I am using bounded induction with the following code

;; Derive order n from a single axiom for groups order n.
;; ((Y^n)X(Z^n) = X )=> (order(G) = n) for 1 < n < 23
(declare-sort S)
(declare-fun e () S)
(declare-fun mult (S S) S)
(declare-fun power (S Int) S)
(assert (forall ((x S)) (= e (power x 0))))
(assert (forall ((x S)) (= x (power x 1))))
(assert (forall ((n Int) (x S))
      (=> (and (>= n 2) (<= n 22))
          (= (power x n) (mult x (power x (- n 1)))))))
(assert (= (mult e e)  e))      
(check-sat)
(define-fun p ((x S) (y S) (z S) (w S) (n Int)) Bool
          (=>   (= (mult (power y n) (mult x (power z n)))
             x) (= (power w n) e) )   )
(assert (forall ((x S) (y S) (z S) (w S)) (p x y z w 2)))
(assert (forall ((x S) (y S) (z S) (w S) (n Int))
      (=> (and (> n 2) (<= n 22))
          (= (p x y z w n) (p x y z w (- n 1))))))
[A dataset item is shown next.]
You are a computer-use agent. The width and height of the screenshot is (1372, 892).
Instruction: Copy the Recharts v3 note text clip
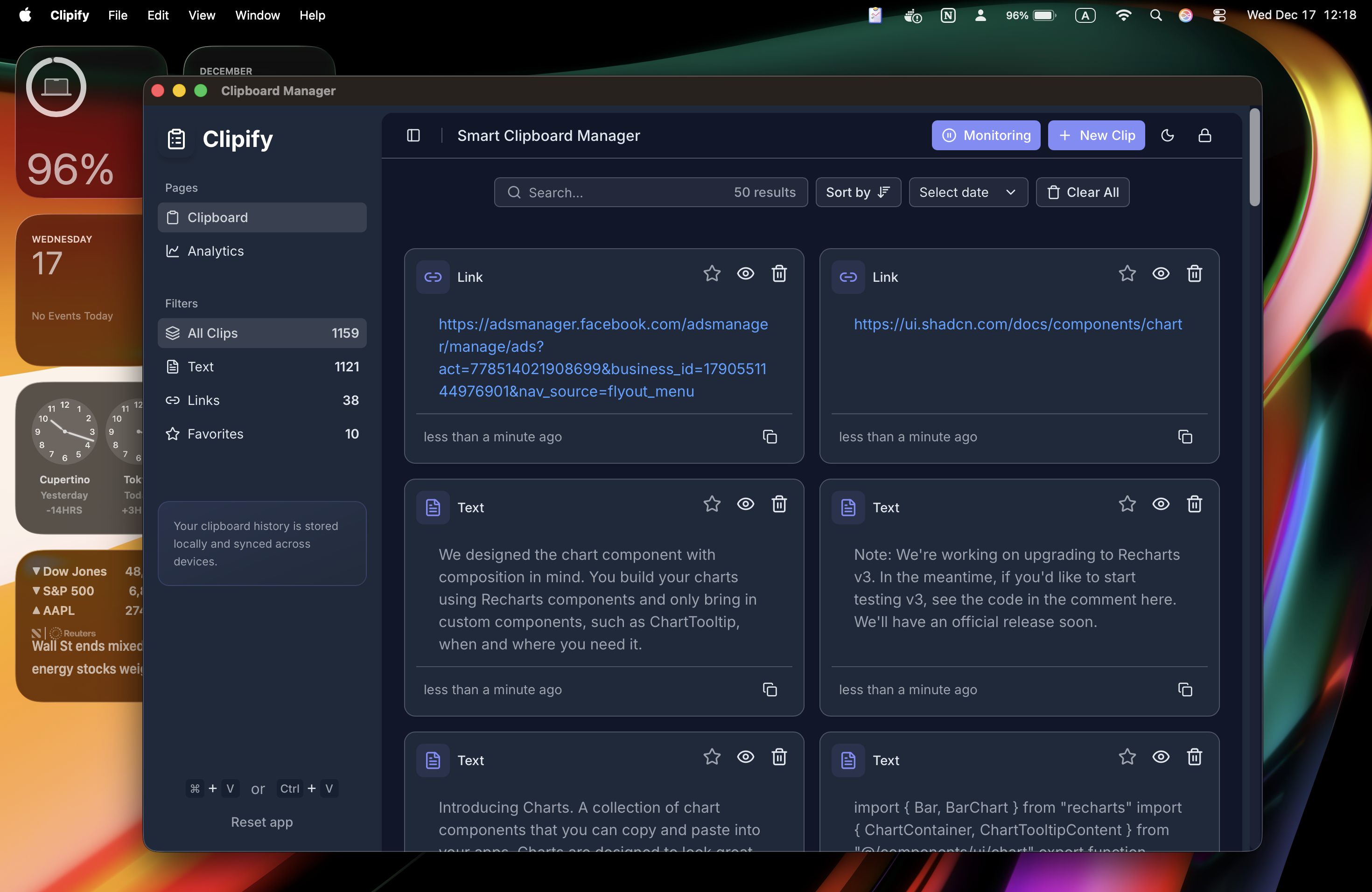[x=1185, y=689]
;; Bounded inductive proof.
(assert (not (forall ((x S) (y S) (z S) (w S)) (p x y z w 22))))
(check-sat)

And the output is the expected:

sat 
unsat

Run this code online here

I am proving the theorem for 2 < n < 23. When I try with 2 < n < 24 I am obtaining "timeout".

The question is: How to go beyond n=22 in this proof ?

Answer 1

Using (set-option :qi-eager-threshold 70000) suggested by Leonardo de Moura, Z3 is able to prove the theorem until n = 60000 (locally, online until n = 10000).